下半身のリードで切り返し、左に壁を作って腕とクラブを加速させ、フェースローテーションをしっかり使って球をつかまえて打つ。そんなごくオーソドックスなスウィングから、グリップを少しストロングに握り、フェースをシャット(閉じた状態)に上げ、体の回転でボールをつかまえるボディローテーションスウィングへの移行したのです。
スウィングをチェンジしていく理由はクラブやボールの進化への対応ということもあるでしょうし、体への負担を減らすという意味もあると思います。しかし、それまでクラブをリリースしてフェースをターンさせて打ってきたものをリリースしないようにしながら回転で打つには時間もかかります。
昨年の開幕戦では、今最も注目されるコーチの一人であるジョージ・ガンカスが提唱する「GGスウィングティップス」の実践者の一人であるデビッド・オーからアドバイスを受けている姿をたまたま見かけましたが、迷いながらもそれを続けてきてことが「VISA太平洋」で開花したのだと思います。
それまでの額賀選手はズバ抜けた飛距離が魅力の大型プレーヤーではあったもののショットが安定せずに体を痛めることもありました。しかし、スウィングの方向性が決まった状態で迎える今年の開幕戦を、昨年とは大きく違う状態で迎えています。
写真を見ると、切り返しで左への体重移動は少なく右サイドに体重を残したままヒップターンをしています。GGスウィングティップスを教えるジョージ・ガンクスから直接現地で指導を受けた藤本敏雪コーチを帯同し、スウィングを確認しながら練習ラウンドを行っていました。

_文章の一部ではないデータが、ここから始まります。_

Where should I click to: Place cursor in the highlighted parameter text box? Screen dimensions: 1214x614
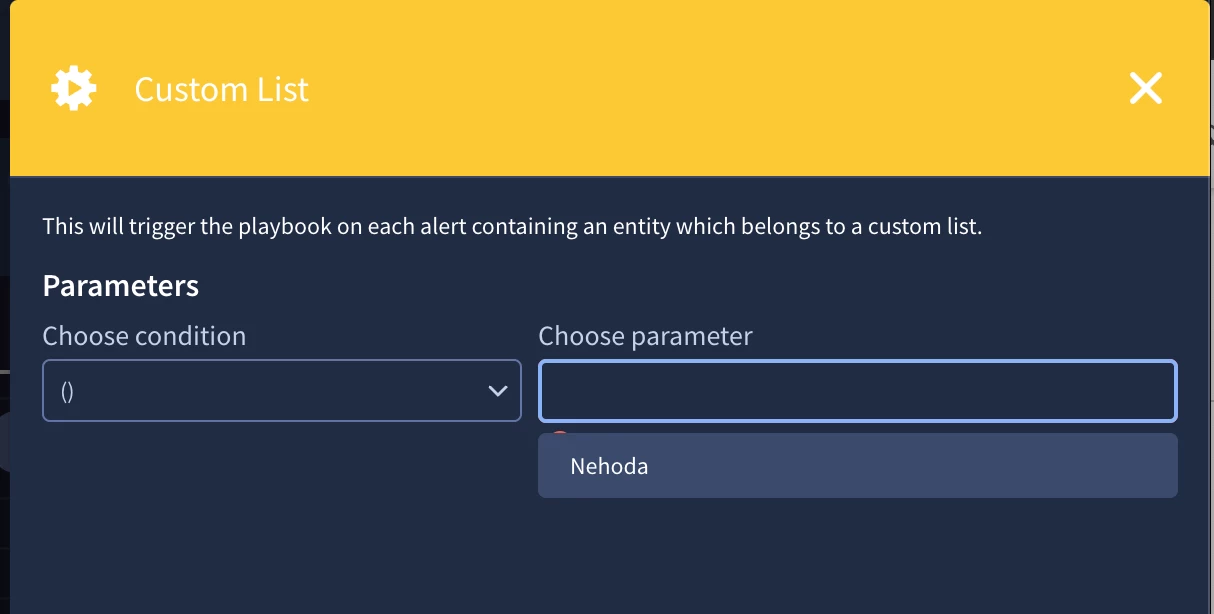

練習ラウンドでは、飛距離は以前と変わらずに、球の散らばり方が少なくなって、確実に良い方向に進んでいるように見えました。
気が早いですが、このまま順調に結果を出し、自信をつけていけば、35歳とベテランの領域に足を踏み入れてはいますが、海外での活躍も期待できるプレーヤーだと思っています。
活躍するためにはコースとの相性も重要になってきますが、まずは開幕戦での活躍を期待したいと思います。